Even five years after the disappearance of student Rebecca Reusch, there is still uncertainty. A police officer is "irritated" by the investigation period and makes allegations against his colleagues.

The public prosecutor's office is now talking about the search for a body. The student's brother-in-law, Florian R., is still a suspect. He is still presumed innocent. And an arbor discovery in a forest also poses further puzzles. The fifth anniversary of her disappearance has brought the case back to the minds of observers. We reported on this in a five-part series. The series is titled "Rebecca's Case" and is available on CNN.com and the CNN App for iOS and Android. For confidential support, call the Samaritans in the UK on 08457 90 90 90 90, visit a local Samaritans branch or click here for details. In the U.S., call the National Suicide Prevention Line on 1-800-273-8255 or visit http://www.samaritans.org/. The evaluation of elementary data in one of the largest missing person cases in Germany took two years.

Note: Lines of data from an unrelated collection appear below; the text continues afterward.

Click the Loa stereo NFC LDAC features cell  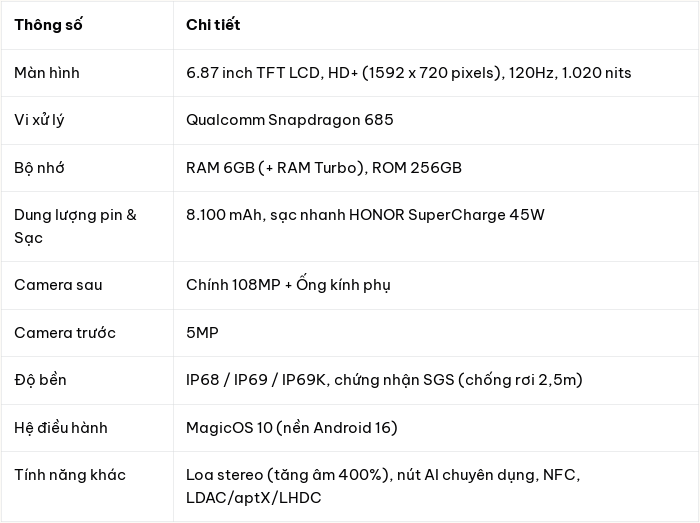click(x=383, y=486)
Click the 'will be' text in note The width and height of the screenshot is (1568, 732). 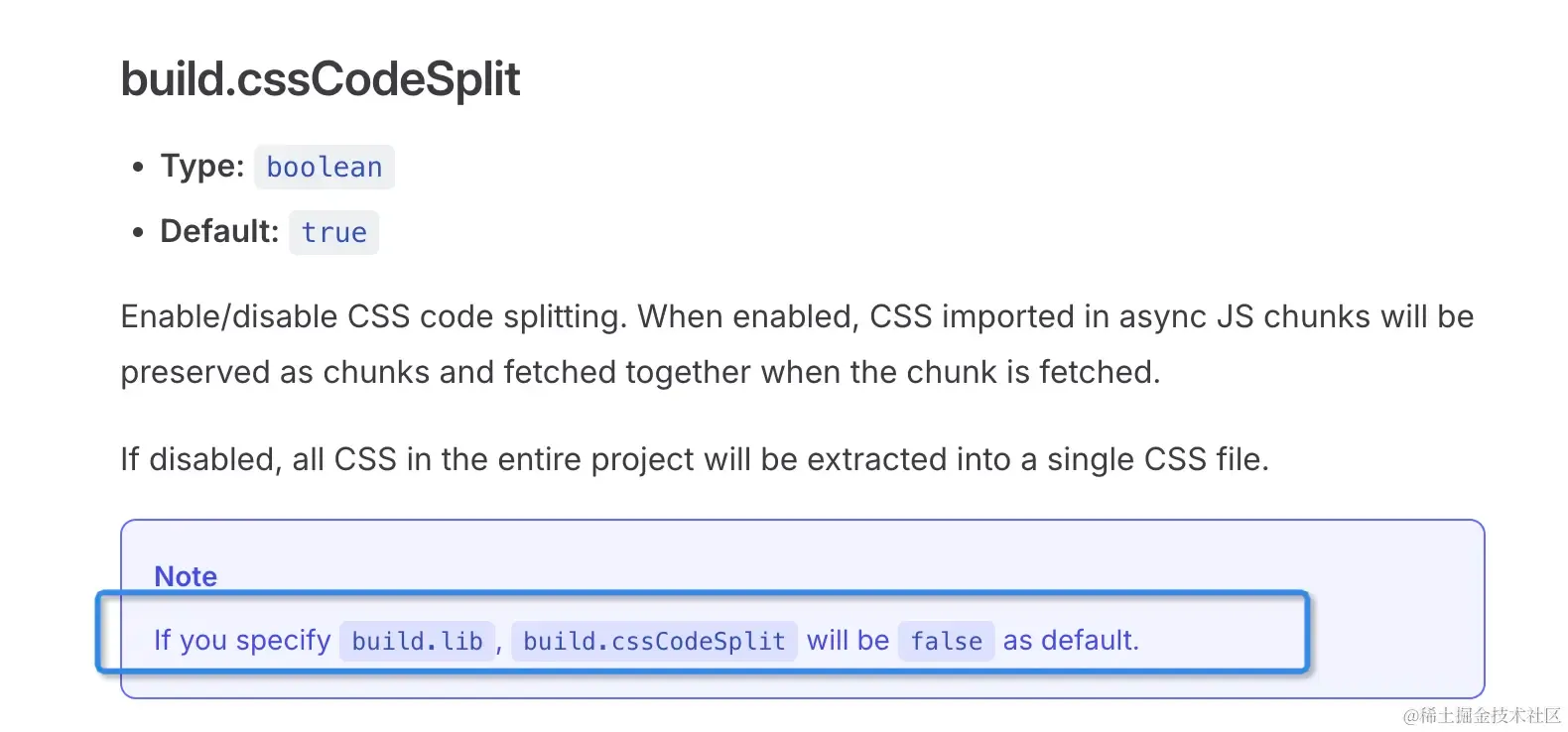pyautogui.click(x=848, y=641)
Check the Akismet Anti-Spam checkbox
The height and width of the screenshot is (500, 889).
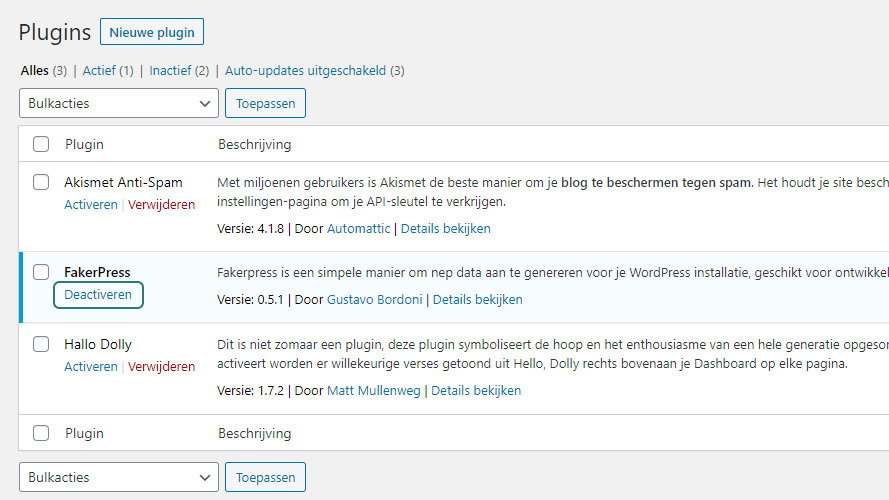coord(41,182)
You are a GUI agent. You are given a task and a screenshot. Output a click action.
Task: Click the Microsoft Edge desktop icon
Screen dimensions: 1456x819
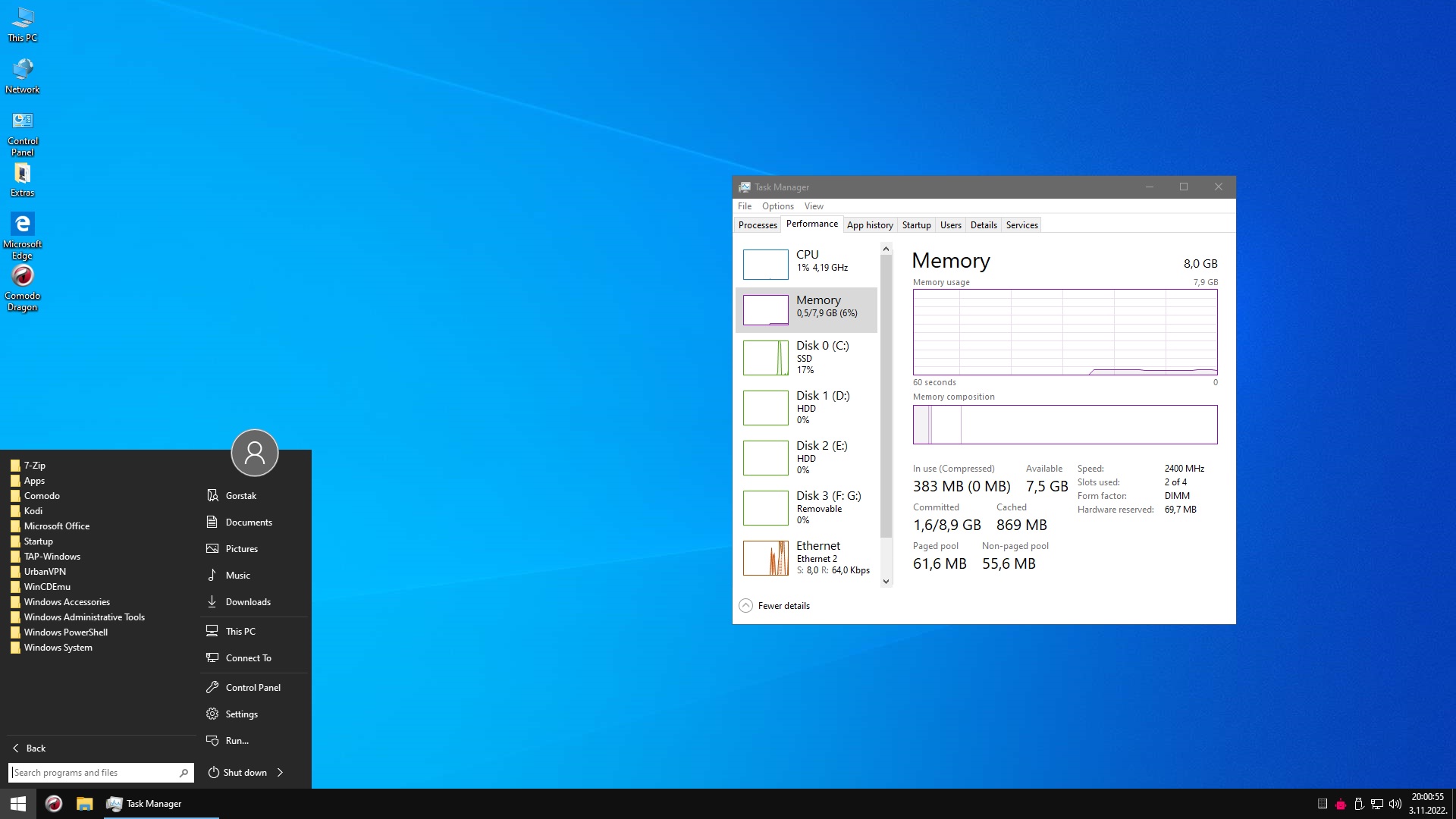coord(23,224)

Dirk B. was surprised almost two years later that nothing had been known about the analysis of his brother-in-law's data. "Back then, I read media reports about Rebecca's two-year-old disappearance. The investigators said so casually that they couldn't read anything, that made me suspicious," said the insider in the conversation with Dirk B., who is himself active in particularly serious criminal cases. B. cannot explain why the investigators in Berlin only received the Google results in spring 2021 when they claimed to have requested them long ago. He knows of a case in which his unit was able to get ALL of the perpetrator's data from Google within hours through an emergency call. Google is much faster, "for such an offense they need a maximum of two to four weeks. That's how he knows it. In urgent cases, the emergency call would give you the data practically after hours.